Agassiz, however, reluctant to accept Cuvier’s identification of the Glanis with the Silurus glanis, came to the conclusion (after examining six specimens of a Siluroid new to Ichthyologists, which he obtained from the Acheloüs in Western Greece) that from agreement in the form of the anal fin, the position of the gall bladder, the connected spawn, etc., they were the same as Aristotle’s Glanis. To this Siluroid Agassiz gave the name Glanis aristotelis: it is, perhaps, better known as Parasilurus aristotelis.[589]
If the Silurus be the Scheid of Germany, his strength, habits, and ferocity, as set forth in our authors are indeed very credible. From Aristotle we learn that this “river fish” is easy to hook (as we should suspect from its rapacity, which has been tersely summarised in “pisces pisci præda at huic omnes”), but from its huge powers and hard teeth very hard to hold.
The passage in Pliny, IX. 75, which he extracts from Aristotle[590] —“Silurus mas solus omnium edita custodit ova, sæpe et quinquagenis diebus, ne absumantur ab aliis”—has by a wrong rendering accorded to the male Silurus the proud distinction of being the only male fish that guards its eggs. This is absurd, for other instances, e.g. Chromis simonis, exist.
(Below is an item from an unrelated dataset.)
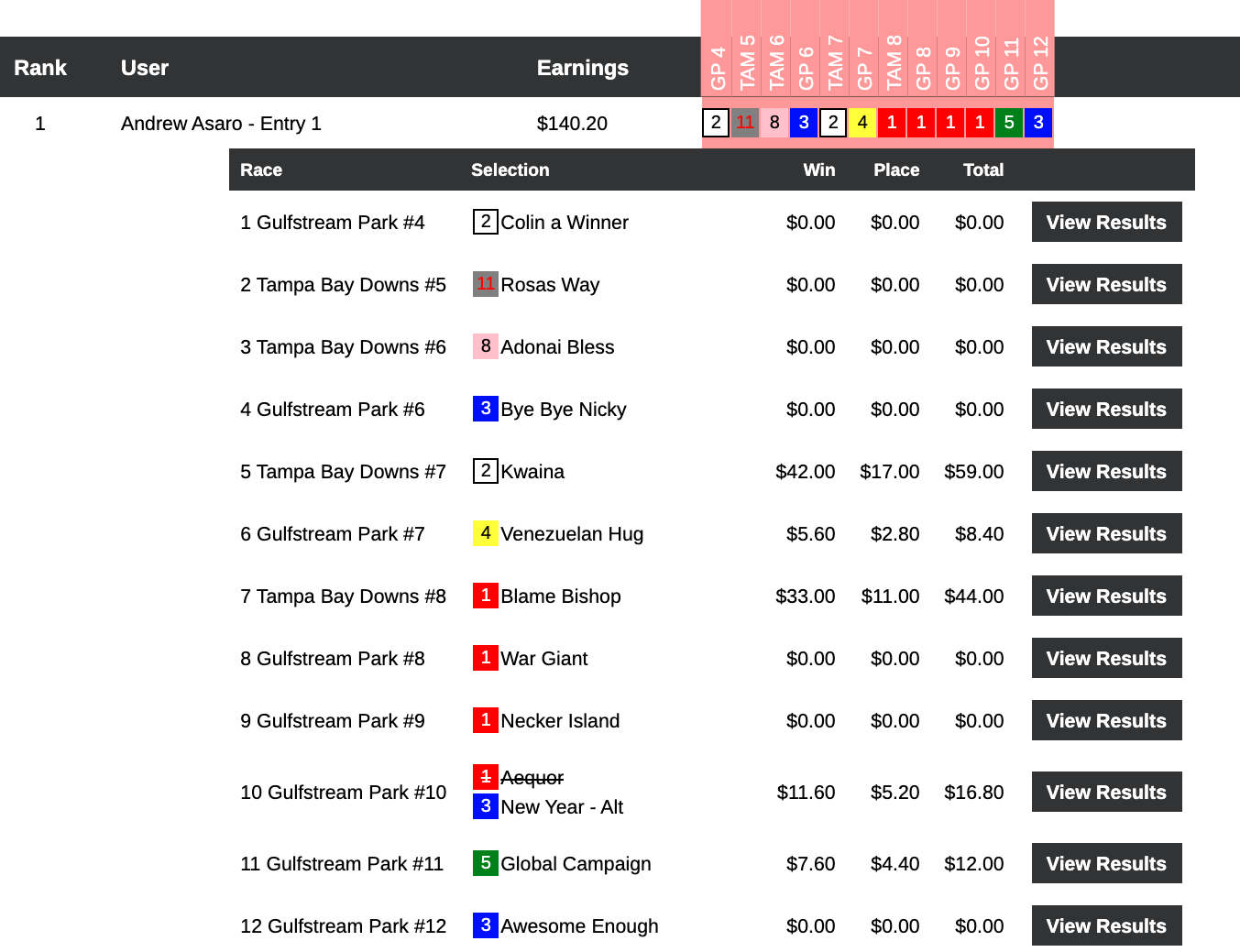The image size is (1240, 952).
Task: Click white 2 badge beside Kwaina
Action: click(485, 471)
Where fish, however, pay any regard whatever to their ova, it is usually, but not always, on the father that the duty falls. “Omnium” in Pliny is to be read not with “solus” but with “edita ova.” This reading advances the quite different claim that the Silurus is the only male that includes in its watch and ward not merely its own but promiscuously also the eggs of other fish. Perhaps the same start of surprise awaits him, on the pentecostal and last day of his vigil, as that of the hen when she first beholds a mixed brood of chickens and ducklings emerging from under her breast.
Pliny reveals some fabulous uses of the Silurus. In XXXII. 28, fresh caught Siluri are an excellent tonic for the voice. In 46, by the smoke and scent of a burnt Silurus, especially one hailing from Africa (!), the pangs of childbirth are said to be greatly eased. In 40, for curing “ignes sacros” or the malady of St. Anthony’s fire, the application of the bellies of living frogs, or of ashes from a Silurus, were two of the nostrums recommended.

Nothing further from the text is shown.